-- Start of DATASET CONTENT --

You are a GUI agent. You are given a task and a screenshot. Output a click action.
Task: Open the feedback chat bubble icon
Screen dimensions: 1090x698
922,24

-- End of DATASET CONTENT --
-- Start of DATASET CONTENT --

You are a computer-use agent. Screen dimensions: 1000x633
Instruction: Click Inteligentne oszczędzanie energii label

-- End of DATASET CONTENT --
-- Start of DATASET CONTENT --

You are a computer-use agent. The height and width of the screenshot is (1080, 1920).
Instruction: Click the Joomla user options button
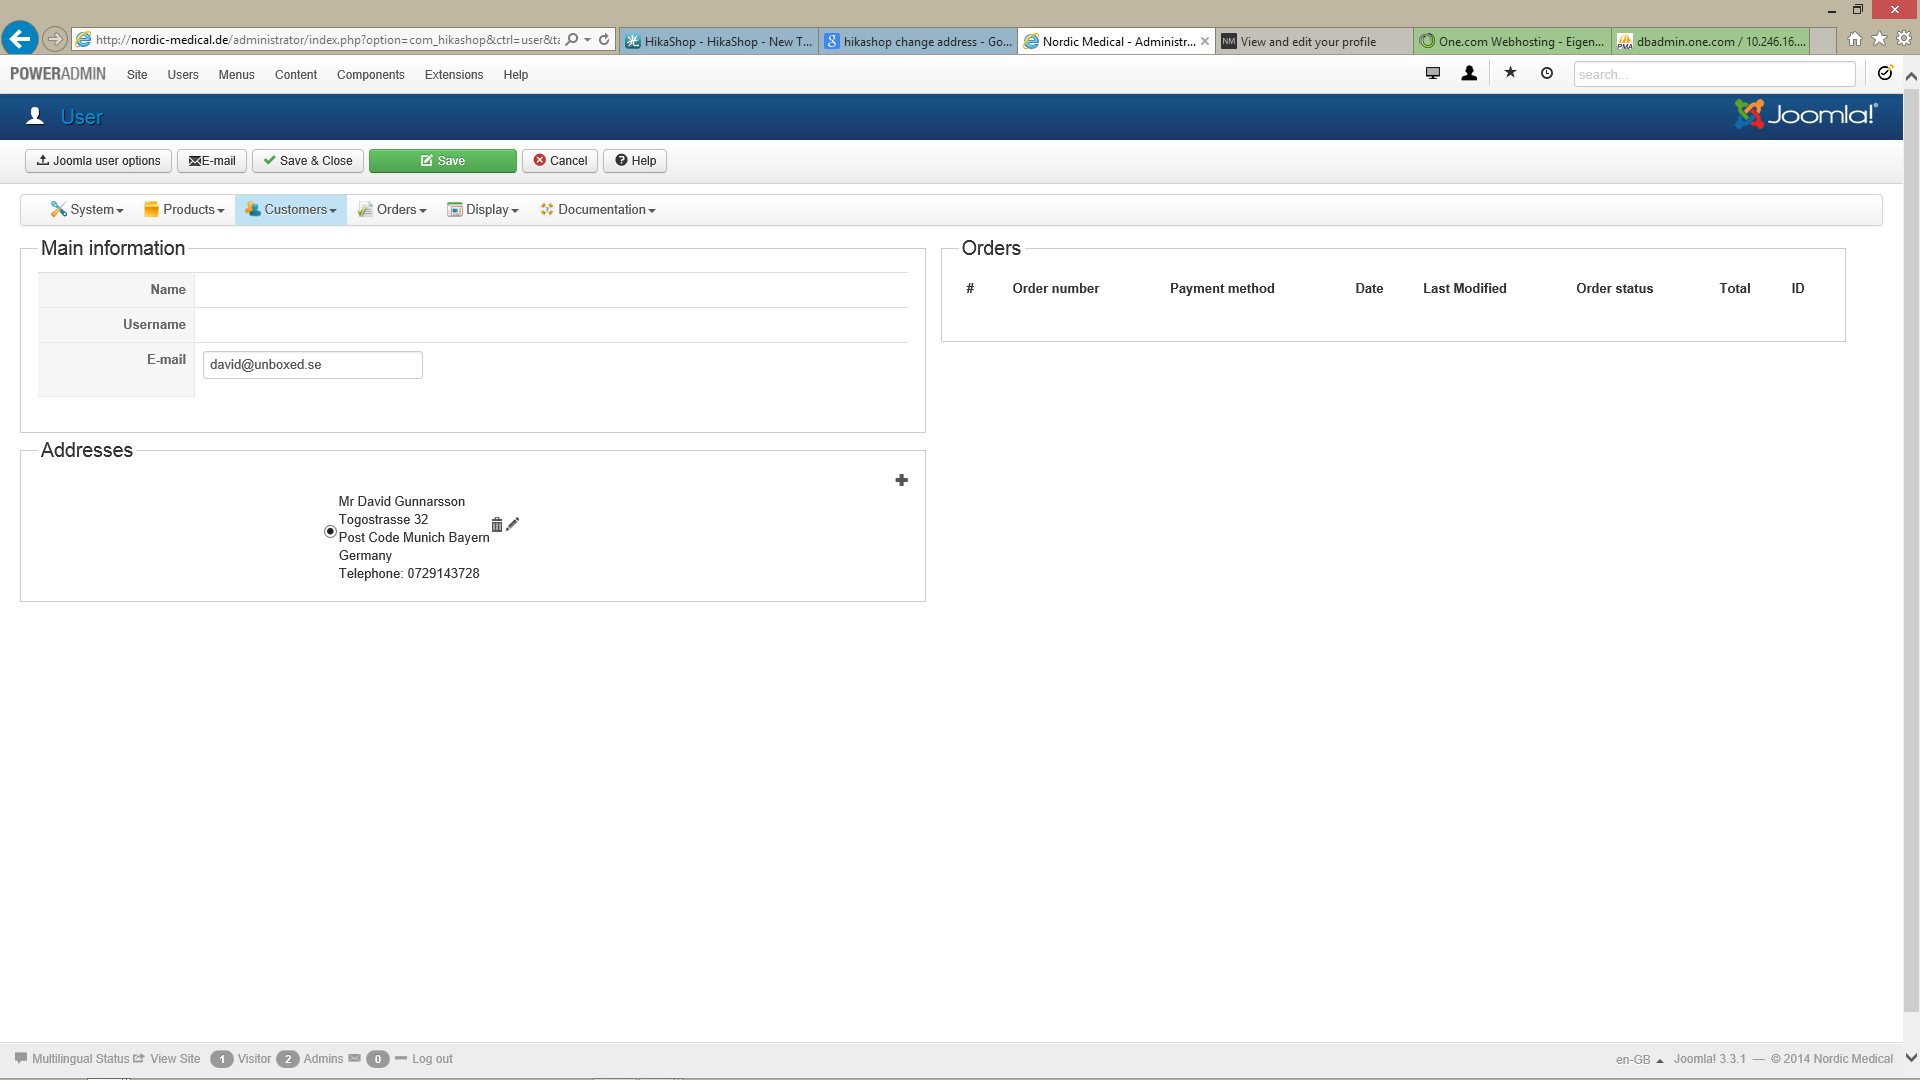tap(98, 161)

-- End of DATASET CONTENT --

> **EXERCISE DESCRIPTION**: Please extract the entries word for word from the line with "You are a computer-use agent. The" to the line with "tap(98, 161)", including both of those lines. Omit the pictures from your answer.

> **FINAL RESULT**:
You are a computer-use agent. The height and width of the screenshot is (1080, 1920).
Instruction: Click the Joomla user options button
tap(98, 161)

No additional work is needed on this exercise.